After reading many of your comments on these threads, I’m curious: Do you think it likely that disability-adaptive engineering technologists like Dr. Saito are unaware of what you just explained? Do you think he has put hundreds of hours into tools for the disabled which are entirely unnecessary? I ask because I have wondered if you also think it likely that the theologians and scientists who disagree with your viewpoints on these various topics are unaware of the published scholarship and scientific evidence.

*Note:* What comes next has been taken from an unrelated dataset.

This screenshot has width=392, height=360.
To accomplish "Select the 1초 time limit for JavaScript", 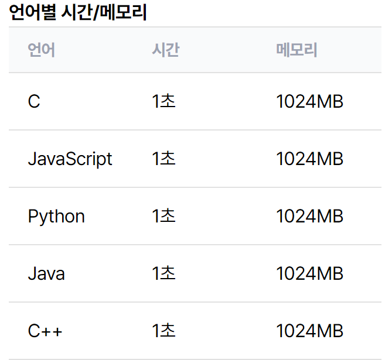I will click(163, 159).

Could you perhaps explain more of where you are coming from in this regard. My questions are sincere. I’m not trying to make some dogmatic statement veiled as a question. Rather, I have great interest in how we as Homo sapiens reach our conclusions, deal with disagreement within our communities, and what it takes to change our positions. (Ever since it was posed by a colleague, I have often pondered what I would do if I could visit myself in the past by means of a time machine. How would I convince the me of a half century ago to consider my present views on theology and science? Is there any shortcut to 50 years of learning in the relevant fields?)
By the way, as much as I love the ctrl+plus command for expanding the text on my screen, it falls far short of solving the impediments experienced by those of us with vision and dexterity limitations, especially those whose capabilities may change from day-to-day, even hour-by-hour. (Some days I can use a one-handed keyboard with adapted foot-pedals aided by predictive composition software----but when I’m unable to easily view disambiguation menus within the alloted space, even with using three monitors at a time, I have to rely on the intelligence of the software. Add Greek, Hebrew, Aramaic, Coptic, and text critical symbols, and Dr. Singh’s adaptive software algorithm’s become mind-bogglingly complex.)

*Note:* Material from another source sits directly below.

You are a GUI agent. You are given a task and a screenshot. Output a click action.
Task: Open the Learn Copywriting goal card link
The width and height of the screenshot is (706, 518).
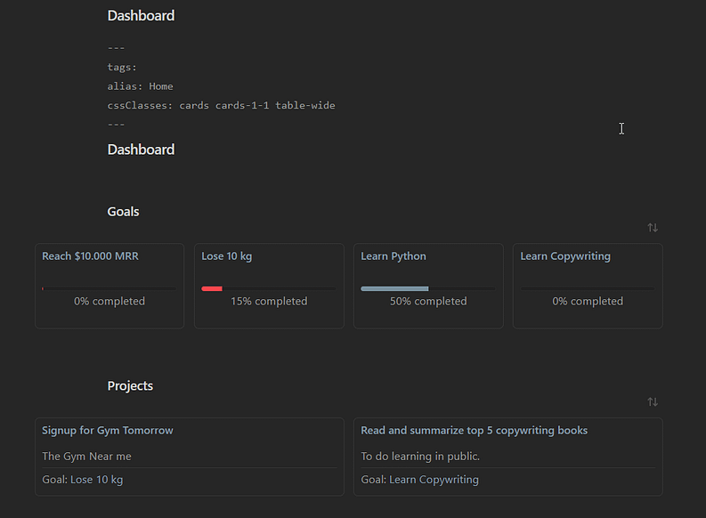tap(564, 256)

As to science textbooks, I prefer them highly biased: towards the scientific method. Unfortunately, the science-denialism movement has tried to convince the general public that “Everybody has the same data. The differences come in the interpretation.” No, those who emphasize such mantras habitually IGNORE the data. And that is where the differences arise. In the academy of science, the theist, the atheist, the agnostic, and everyone else follow the evidence to very similar conclusions. If that does not happen, science is probably not the topic. If worldviews and interpretations determine the conclusion, the debate is probably on matters of philosophy and theology, not science.